I recently bought two Jinhao pens to add to my collection which now totals nine. I thought now is as good a time as any to wax lyrical about the properties of these cheap but excellent Chinese made pens.
Jinhao pens are made by the Shanghai Qiangu Stationery Co.,ltd in China. The company was established in 1988 in Jiangxi Province, but relocated to Shanghai in 2003. The company has two manufacturing factories and employs about 300 workers. And that is about all you can find out about the company as the Jinhao Pens web site no longer exists
I bought my first Jinhao in 2014 when I started getting back into Fountain pens. I had just ordered my first TWSBI and saw the Jinhao- thought they were very cheap and therefore I would give them a go. At $10 a pen there isn't much to lose. I was pleasantly surprised and now they are rotated quite frequently through the pens I use.
I suspect many people dismiss them because they are Chinese and cheap but for the price they are amazing pens, worth every dollar spent. Like Lamy they are becoming ubiquitous and can be found everywhere usually retailing for about $10 whether American, NZ or Australian dollars, for once a pen is cheaper in Australasia than the USA.
A great blog about the Chinese ability to make cheap pens can be read here.
The ink I tried to use to test all the pens for this blog is a TAG ink from Kyoto, these inks are sometimes also listed as kyo-iro or kyo-no-oto inks. The colour is Hushimi no Shyunuri - red flames. It is a brick-red with some nice shading, red ink is not my thing but I had a bottle sent to me by a friend. Ink properties are commented on when testing the pens. These inks are available from Pen Classics at $NZ39.99 for 40ml. They can also be obtained from Bookbinders and the Deskbandit in Australia for $AUD36.90 and $AUD32 respectively.
My first Jinhao was a black 750. Like most of the bigger Jinhao pens it comes with a #6 stainless steel nib. The #6 is the same size as the nib in a TWSBI Vac700 (the #5 is equivalent to the nib in a 580). Its a fairly substantial nib but then again this is a fairly substantial pen.
It is called frosted back and features a matt black body with chrome trim. I like my pens to be on the bigger side and this is just perfect for me. It is well made, looks like it cost more than $10 and is well balanced. I have never tried it posted as its a good size without.

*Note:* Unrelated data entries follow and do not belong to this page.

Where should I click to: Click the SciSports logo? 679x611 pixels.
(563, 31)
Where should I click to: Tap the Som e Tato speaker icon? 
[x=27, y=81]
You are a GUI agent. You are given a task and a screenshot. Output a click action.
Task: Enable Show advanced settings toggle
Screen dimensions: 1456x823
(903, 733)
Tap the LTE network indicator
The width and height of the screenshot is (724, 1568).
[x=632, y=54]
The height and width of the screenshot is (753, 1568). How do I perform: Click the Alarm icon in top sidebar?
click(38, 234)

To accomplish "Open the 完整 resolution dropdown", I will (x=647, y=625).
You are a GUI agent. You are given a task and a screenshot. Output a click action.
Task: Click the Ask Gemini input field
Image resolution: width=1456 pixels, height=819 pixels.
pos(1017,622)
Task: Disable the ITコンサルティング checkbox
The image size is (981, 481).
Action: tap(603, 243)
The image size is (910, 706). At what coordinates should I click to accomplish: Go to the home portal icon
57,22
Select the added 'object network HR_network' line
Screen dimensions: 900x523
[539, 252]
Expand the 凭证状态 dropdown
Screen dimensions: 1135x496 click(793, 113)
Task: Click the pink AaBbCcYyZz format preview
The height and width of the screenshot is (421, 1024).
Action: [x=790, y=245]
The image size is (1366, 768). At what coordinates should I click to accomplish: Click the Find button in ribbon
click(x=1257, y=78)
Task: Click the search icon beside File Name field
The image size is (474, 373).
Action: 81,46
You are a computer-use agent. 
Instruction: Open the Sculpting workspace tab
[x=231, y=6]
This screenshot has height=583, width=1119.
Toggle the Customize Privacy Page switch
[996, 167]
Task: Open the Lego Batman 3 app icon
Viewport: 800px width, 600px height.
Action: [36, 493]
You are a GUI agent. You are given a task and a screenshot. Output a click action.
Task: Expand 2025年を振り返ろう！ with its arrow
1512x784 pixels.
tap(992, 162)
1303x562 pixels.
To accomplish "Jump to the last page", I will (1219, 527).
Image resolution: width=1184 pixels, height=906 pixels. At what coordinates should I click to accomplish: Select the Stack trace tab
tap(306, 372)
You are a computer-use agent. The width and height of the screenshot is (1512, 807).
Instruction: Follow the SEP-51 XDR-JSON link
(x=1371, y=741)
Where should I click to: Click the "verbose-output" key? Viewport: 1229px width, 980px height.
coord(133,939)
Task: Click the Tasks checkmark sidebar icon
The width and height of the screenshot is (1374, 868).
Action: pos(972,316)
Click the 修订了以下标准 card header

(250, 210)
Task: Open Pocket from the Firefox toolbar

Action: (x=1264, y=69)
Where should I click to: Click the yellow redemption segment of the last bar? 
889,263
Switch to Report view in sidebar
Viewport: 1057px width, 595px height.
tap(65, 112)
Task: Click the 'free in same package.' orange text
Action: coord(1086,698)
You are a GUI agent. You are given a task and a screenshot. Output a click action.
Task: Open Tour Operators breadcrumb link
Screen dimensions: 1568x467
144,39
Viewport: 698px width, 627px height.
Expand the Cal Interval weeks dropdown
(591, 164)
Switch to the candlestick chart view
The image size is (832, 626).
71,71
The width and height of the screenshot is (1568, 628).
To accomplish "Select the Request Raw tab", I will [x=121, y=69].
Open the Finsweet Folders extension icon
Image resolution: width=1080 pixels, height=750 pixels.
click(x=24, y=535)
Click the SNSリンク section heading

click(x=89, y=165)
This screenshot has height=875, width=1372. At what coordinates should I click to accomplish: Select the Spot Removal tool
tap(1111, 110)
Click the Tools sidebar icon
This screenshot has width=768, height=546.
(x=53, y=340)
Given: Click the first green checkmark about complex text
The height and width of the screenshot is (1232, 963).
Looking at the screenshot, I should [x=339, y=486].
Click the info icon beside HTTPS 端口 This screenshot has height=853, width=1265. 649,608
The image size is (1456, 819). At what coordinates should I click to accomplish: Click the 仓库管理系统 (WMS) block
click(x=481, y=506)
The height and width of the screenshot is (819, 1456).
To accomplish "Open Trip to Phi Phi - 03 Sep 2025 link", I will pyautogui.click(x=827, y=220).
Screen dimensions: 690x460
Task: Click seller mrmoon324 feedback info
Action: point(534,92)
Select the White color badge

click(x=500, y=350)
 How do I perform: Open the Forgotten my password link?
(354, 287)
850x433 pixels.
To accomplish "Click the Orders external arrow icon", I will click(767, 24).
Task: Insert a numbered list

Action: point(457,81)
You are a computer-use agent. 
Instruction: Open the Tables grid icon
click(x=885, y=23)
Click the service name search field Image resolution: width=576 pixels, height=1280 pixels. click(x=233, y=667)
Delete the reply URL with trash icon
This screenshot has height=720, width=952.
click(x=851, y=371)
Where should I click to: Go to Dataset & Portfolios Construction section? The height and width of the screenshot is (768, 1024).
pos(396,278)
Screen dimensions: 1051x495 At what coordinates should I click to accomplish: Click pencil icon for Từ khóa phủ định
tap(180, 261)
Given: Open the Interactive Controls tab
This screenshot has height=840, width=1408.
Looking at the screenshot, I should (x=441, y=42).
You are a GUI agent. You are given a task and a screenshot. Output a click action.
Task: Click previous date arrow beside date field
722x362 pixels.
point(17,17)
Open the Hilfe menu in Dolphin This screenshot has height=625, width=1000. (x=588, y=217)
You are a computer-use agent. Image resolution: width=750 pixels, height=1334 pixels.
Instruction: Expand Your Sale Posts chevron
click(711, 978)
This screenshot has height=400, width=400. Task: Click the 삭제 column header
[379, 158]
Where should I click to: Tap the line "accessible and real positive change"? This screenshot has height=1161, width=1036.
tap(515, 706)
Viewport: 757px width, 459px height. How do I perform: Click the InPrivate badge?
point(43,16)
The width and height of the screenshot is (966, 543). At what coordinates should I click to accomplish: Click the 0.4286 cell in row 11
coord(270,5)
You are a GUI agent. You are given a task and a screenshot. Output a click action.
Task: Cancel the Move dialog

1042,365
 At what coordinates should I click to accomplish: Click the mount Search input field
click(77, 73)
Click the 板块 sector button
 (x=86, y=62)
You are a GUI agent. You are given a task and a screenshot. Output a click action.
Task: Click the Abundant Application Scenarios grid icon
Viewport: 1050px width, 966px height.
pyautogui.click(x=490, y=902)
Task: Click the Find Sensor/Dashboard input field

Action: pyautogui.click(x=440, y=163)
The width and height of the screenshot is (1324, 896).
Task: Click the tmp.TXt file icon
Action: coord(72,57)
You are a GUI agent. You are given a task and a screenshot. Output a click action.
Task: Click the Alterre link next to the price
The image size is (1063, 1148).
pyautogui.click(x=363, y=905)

The ink blob just to demonstrate the shading of the ink.
The black was soon followed by a white (not matt) pen in which I had the nib ground to a stub and a silver pen with a fude nib.
Unfortunately I couldn't get the TAG ink to flow in the pen with a stub grind and I did not want to tamper with the nib to get ink to flow - it works perfectly with other inks and I like the nib as it is, it does tend to run a bit on the dry side though. The fude nib is difficult and purchased on a whim so it never gets used.
The person I bought my pens from closed shop and just before he did he sold stock so I bought more 750 because they were pretty and I love purple, also got another matt black just in case I lost my first one. I don't think either of the two colours shown below are available anymore.
The 750 is just such a good pen and I recommend them to everyone as a good workhorse of a pen that you won't be upset about if you lose.
Somewhere along the way I also obtained a 159. This is as a friend would say is a 'wee beasty' of a pen. It is based on the Mont Blanc Meisterstuck le grand and I would not recommend it to any one with smaller hands or who liked small pens.
The 159 is 150mm with cap (750 is 140mm) and the same as the 750 at 125mm without cap. The maximum barrel diameter is 15mm and 10mm at the point of grip. It has a screw cap, a #6 nib and I would never ever post this pen.
Nearly forgot they all come with a converter and they take universal cartridges.